Rewrite the records from the line with "This screenshot has height=650, width=1135." to the line with "click(32, 404)", changing "Uncheck" to "Clear" and leaving everything else as it is. Return only those lines.

*****

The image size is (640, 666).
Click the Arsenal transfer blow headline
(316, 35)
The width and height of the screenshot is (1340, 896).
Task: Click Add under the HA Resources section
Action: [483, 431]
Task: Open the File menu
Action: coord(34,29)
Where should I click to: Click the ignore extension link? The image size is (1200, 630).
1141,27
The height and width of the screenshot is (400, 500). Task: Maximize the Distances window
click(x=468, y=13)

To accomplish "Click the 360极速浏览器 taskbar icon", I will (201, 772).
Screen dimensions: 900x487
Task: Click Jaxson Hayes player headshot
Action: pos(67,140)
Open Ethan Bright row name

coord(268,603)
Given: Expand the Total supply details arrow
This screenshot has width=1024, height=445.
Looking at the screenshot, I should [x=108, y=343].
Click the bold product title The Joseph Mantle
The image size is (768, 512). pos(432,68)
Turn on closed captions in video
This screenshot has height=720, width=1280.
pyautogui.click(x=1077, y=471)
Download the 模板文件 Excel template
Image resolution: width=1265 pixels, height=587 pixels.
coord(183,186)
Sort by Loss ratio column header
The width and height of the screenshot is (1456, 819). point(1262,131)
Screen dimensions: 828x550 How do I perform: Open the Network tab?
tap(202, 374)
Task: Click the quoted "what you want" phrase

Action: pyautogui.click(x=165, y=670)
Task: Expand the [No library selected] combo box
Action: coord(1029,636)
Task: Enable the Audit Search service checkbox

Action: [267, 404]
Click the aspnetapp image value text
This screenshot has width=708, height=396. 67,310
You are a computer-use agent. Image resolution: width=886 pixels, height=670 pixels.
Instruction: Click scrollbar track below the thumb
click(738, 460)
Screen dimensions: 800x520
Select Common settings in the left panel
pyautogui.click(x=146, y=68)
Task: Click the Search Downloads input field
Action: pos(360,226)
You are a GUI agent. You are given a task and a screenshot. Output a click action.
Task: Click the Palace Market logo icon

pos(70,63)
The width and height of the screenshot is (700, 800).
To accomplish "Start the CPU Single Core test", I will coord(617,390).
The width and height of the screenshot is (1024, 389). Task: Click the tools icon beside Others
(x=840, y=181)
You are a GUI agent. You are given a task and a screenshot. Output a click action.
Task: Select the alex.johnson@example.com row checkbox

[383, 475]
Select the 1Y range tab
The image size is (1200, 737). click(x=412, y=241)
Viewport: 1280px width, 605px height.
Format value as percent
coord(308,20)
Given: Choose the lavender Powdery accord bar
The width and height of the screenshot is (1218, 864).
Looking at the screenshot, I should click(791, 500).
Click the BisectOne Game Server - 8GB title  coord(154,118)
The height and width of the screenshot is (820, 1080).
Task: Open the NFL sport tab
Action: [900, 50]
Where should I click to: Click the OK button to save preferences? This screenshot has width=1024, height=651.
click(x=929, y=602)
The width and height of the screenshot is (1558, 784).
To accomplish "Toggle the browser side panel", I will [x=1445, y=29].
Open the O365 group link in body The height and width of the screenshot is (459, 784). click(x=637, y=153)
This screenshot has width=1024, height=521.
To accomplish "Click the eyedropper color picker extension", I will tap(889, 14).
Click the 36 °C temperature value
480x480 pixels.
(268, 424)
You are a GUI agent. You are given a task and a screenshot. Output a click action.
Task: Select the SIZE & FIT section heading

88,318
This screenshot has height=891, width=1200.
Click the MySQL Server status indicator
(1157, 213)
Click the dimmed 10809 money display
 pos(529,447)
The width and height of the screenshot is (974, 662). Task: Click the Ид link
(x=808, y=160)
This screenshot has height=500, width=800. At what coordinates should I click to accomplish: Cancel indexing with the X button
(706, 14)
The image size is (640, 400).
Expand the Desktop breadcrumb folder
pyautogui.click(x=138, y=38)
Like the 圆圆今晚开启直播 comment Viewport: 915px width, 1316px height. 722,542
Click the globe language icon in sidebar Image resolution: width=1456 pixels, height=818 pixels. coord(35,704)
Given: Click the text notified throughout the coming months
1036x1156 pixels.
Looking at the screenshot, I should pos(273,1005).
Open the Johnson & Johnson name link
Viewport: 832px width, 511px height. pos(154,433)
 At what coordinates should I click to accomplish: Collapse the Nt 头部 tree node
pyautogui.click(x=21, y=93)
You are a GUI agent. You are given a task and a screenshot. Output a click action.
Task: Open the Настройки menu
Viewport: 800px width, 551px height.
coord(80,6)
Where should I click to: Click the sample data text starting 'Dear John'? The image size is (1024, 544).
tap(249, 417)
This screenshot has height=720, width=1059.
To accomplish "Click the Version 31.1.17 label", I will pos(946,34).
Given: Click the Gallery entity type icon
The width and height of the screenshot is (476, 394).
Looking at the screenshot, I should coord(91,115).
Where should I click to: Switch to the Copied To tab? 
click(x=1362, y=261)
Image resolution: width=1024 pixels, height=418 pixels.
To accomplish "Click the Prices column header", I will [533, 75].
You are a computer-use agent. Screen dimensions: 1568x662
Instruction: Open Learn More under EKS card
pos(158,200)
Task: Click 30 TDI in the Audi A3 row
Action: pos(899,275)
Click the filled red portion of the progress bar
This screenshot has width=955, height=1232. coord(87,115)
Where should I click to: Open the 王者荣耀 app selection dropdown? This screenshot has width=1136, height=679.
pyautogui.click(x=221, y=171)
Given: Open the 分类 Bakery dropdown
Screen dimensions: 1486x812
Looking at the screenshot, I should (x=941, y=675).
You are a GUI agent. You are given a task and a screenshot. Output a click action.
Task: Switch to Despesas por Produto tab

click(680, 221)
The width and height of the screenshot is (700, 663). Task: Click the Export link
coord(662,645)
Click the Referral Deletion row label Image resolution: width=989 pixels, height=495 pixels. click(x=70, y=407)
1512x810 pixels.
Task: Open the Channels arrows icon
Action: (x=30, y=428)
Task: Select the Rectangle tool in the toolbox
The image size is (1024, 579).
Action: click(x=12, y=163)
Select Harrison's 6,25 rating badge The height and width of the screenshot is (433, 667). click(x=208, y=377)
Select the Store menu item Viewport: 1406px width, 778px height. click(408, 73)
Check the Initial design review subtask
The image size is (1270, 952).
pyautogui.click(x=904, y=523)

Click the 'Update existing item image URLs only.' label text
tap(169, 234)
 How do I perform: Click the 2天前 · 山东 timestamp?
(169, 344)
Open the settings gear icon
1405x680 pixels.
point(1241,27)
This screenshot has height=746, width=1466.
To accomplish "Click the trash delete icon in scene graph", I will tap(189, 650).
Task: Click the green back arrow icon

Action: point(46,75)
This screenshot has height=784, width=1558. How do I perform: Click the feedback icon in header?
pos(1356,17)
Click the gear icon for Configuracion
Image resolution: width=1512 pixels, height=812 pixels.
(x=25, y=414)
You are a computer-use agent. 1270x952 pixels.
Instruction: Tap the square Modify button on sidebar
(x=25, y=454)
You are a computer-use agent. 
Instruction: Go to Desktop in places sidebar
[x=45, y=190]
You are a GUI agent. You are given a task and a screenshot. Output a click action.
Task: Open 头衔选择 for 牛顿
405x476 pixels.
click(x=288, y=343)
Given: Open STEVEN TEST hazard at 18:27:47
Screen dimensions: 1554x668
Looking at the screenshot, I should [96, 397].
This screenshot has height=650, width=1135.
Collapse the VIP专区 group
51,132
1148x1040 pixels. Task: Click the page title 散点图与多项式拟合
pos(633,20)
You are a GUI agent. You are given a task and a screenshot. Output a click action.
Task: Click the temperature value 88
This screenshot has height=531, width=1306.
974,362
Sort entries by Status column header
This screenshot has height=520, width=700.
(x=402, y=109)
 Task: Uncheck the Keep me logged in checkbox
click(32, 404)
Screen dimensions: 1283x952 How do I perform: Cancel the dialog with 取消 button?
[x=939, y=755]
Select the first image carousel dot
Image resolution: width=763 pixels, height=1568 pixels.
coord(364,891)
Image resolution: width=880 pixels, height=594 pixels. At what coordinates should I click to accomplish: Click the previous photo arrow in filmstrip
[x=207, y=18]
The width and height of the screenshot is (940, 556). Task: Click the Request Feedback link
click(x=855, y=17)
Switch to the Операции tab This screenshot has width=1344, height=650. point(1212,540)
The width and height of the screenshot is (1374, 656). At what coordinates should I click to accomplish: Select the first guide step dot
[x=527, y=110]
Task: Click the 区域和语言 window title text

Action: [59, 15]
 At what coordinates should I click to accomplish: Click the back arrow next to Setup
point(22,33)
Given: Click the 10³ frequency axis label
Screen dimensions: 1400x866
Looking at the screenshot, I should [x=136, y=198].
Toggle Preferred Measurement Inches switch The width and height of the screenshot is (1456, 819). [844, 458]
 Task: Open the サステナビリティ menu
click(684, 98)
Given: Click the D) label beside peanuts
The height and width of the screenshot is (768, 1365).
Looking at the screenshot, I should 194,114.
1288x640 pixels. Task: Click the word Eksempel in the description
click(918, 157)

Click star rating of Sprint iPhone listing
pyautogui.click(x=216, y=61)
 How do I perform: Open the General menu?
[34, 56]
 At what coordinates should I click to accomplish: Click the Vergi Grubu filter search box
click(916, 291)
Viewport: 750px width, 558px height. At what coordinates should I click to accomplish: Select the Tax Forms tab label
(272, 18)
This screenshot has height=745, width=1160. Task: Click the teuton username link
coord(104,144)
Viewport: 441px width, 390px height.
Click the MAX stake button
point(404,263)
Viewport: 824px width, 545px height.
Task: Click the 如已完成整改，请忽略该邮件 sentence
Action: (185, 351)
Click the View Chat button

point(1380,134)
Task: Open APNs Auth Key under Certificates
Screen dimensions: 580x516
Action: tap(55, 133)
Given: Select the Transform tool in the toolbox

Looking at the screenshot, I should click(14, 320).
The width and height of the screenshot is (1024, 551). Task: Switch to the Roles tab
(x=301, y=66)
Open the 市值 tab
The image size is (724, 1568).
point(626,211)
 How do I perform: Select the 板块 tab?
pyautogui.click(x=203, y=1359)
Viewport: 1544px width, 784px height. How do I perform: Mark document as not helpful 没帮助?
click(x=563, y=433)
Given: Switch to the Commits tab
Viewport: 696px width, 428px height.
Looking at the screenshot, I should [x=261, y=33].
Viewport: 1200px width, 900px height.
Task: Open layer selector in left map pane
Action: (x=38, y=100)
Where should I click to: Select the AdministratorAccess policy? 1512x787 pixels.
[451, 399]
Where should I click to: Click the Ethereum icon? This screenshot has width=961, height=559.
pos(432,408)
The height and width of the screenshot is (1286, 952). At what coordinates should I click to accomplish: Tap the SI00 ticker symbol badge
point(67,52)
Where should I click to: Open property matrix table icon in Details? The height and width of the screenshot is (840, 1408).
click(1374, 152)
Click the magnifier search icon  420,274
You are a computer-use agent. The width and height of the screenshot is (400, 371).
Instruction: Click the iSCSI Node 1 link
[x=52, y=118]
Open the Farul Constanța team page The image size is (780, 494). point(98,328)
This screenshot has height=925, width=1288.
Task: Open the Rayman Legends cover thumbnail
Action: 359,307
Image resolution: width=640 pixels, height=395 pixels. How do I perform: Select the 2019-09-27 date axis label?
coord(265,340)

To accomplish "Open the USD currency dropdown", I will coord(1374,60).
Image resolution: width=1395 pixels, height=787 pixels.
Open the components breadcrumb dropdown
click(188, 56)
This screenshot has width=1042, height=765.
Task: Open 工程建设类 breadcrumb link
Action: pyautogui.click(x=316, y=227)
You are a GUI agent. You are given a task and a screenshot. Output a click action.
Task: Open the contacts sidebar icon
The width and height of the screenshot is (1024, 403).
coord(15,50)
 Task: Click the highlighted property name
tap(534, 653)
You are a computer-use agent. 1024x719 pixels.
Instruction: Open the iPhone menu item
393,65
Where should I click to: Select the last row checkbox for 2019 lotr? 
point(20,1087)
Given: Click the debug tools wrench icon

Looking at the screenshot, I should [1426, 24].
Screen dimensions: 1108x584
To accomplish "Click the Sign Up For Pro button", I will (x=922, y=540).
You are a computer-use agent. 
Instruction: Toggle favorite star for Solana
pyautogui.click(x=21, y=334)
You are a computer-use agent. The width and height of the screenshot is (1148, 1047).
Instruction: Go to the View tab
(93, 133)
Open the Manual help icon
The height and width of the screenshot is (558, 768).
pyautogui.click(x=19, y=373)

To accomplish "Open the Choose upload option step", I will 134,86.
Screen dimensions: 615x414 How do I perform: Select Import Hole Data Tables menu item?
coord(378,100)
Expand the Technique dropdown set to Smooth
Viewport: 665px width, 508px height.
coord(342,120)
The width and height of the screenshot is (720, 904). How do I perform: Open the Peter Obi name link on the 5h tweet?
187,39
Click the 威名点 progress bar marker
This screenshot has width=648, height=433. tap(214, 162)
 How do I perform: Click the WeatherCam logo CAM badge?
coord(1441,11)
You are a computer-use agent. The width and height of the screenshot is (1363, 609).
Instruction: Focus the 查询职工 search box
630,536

*****

--- Finished answer ---
This screenshot has height=650, width=1135.
Collapse the VIP专区 group
51,132
1148x1040 pixels. Task: Click the page title 散点图与多项式拟合
pos(633,20)
You are a GUI agent. You are given a task and a screenshot. Output a click action.
Task: Click the temperature value 88
This screenshot has height=531, width=1306.
974,362
Sort entries by Status column header
This screenshot has height=520, width=700.
(x=402, y=109)
 Task: Clear the Keep me logged in checkbox
click(32, 404)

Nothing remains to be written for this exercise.